____ SOURCE MATERIAL
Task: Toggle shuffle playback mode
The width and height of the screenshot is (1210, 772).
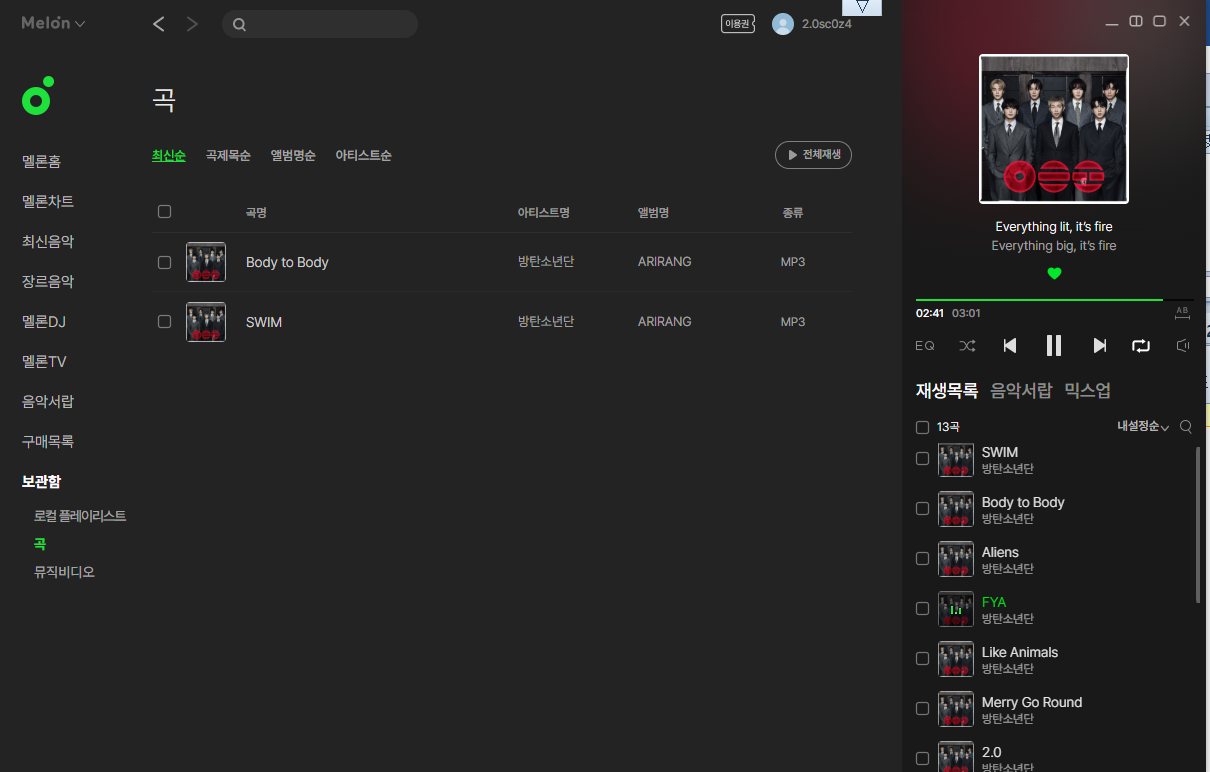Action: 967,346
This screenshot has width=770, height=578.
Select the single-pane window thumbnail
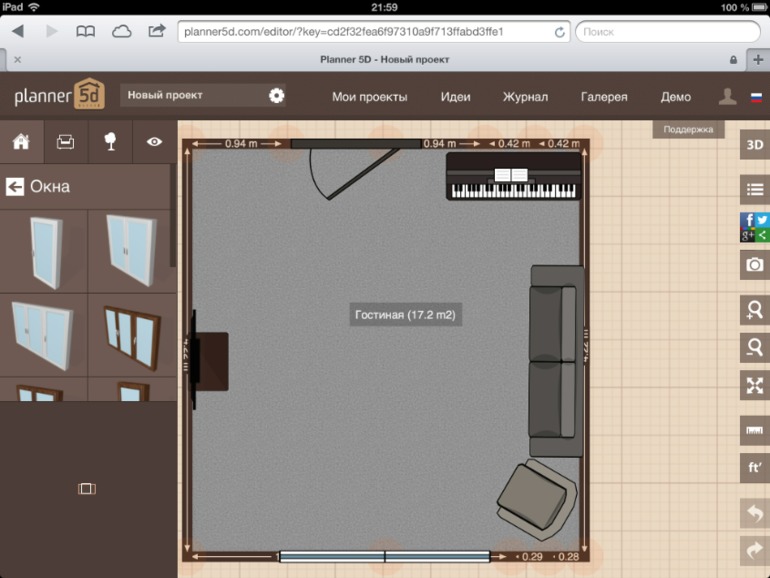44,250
________
TASK STATEMENT: Output nothing except an exact copy of the records above, with the images left out.

ANSWER AREA:
Task: Toggle shuffle playback mode
The width and height of the screenshot is (1210, 772).
Action: 967,346
This screenshot has width=770, height=578.
Select the single-pane window thumbnail
44,250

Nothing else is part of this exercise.